Zoë Wanamaker, a big-hearted, witty and incredibly stylish girl, took me to weekly work-out classes with Lotte Berk, to Praed Street to obtain morning-after pills and, in a rare moment when we weren’t laughing, made a sterling attempt to clarify the Six-day War to me. In Sue, I found a glamorous and earthy friend with the same love of the cinema as I had. After a monstrously boring day speedwriting, we would saunter to the Curzon, or the Odeon Leicester Square, or hop on a tube to the National Film Theatre, to look at old and new films. Minus the nerd factor, Sue was fantastically knowledgeable, a real movie buff, and we never tired of talking, over endless cups of black coffee, of the glory of Catherine Deneuve and her equally attractive sister, Françoise Dorleac, on whom we both had crushes. We watched Belle du Jour, Les Parapluies de Cherbourg and Cul de Sac over and over again, and the unrelated A Man and a Woman. The slim plotline didn’t worry us in the least, and had us dreaming of kissing men in the teeming rain with Da da da da da, dardardar, da da da da da, dardardar da da da da da dardardar daar daar, dar dar da dar da playing in the background.
My other great friend was Georgie, a giant in every sense of the word. She and her long-legged mother, Kate, lived in a doll’s house in Rutland Street, Knightsbridge. Kate and I had the same birthday, a fact she never remembered. ‘No darling, we haven’t, have we? Are you serious? We’ve got the same birthday, how extraordinary, no wonder I love you,’ she said for the next twenty-five years. Georgie was the first truly sophisticated young person I’d ever come across. Her boyfriends were urbane London men who bought her expensive jewellery and took her for dinner, or cockney wide boys who made her laugh and took her to the dogs. One night she might be going out with Mr Chow, the next John Binden. In the evenings, she worked as a waitress in Gasworks restaurant and, like Zoë and Sue, also wanted to be an actress.

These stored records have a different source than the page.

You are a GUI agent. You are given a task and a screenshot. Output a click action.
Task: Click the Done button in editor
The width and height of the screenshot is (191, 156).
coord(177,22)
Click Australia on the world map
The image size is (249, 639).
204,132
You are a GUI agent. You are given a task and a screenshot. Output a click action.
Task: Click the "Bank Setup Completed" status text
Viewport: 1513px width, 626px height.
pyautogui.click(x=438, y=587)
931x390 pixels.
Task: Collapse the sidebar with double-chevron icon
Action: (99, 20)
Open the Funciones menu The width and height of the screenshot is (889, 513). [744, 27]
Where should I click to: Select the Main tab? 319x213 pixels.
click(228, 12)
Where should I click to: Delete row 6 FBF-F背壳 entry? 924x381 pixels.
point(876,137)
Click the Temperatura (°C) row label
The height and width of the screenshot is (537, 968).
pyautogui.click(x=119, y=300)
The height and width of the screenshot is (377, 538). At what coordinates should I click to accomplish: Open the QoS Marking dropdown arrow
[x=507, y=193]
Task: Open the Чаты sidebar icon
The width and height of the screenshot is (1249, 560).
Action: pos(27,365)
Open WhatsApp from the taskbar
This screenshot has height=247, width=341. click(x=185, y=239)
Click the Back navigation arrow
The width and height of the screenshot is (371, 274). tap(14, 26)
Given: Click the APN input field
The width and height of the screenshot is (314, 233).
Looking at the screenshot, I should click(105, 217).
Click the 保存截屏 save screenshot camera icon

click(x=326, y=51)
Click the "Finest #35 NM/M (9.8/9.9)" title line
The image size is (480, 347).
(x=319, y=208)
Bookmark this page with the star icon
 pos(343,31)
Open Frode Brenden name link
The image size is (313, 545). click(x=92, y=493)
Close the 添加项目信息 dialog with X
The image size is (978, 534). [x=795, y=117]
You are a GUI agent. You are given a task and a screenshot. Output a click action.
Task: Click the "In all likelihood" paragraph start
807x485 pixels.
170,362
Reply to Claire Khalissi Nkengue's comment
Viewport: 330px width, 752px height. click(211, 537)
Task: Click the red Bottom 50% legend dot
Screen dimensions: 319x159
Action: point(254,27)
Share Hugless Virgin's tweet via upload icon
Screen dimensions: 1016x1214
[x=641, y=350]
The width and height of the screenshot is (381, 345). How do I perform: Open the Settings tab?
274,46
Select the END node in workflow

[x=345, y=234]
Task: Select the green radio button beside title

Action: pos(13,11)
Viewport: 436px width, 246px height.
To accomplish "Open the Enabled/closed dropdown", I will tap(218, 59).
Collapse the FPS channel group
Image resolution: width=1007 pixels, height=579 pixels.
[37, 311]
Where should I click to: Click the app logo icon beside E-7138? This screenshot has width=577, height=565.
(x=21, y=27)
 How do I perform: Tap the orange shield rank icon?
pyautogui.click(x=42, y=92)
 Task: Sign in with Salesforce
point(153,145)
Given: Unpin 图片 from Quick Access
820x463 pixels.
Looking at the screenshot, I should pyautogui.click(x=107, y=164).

Thinking me an innocent, Kate had nuggets of wisdom prepared for any occasion. Delivered with great authority, these sage words were whispered deep and low, as though she were letting me in on the secret of life itself. ‘Men love girls with sticky out teeth. It’s very sexy, you see, Clare.’ ‘Never trust a small woman. They are tough and manipulative.’ ‘Never, but never, have a plain girlfriend. They’ll take your man. Men love plain women.’ ‘Die rather than show your arms past thirty.’ ‘Never show a man you’re keen; he’ll go off you.’ And most bewildering of all, ‘Paul McCartney only likes girls with fat legs and no bosom.’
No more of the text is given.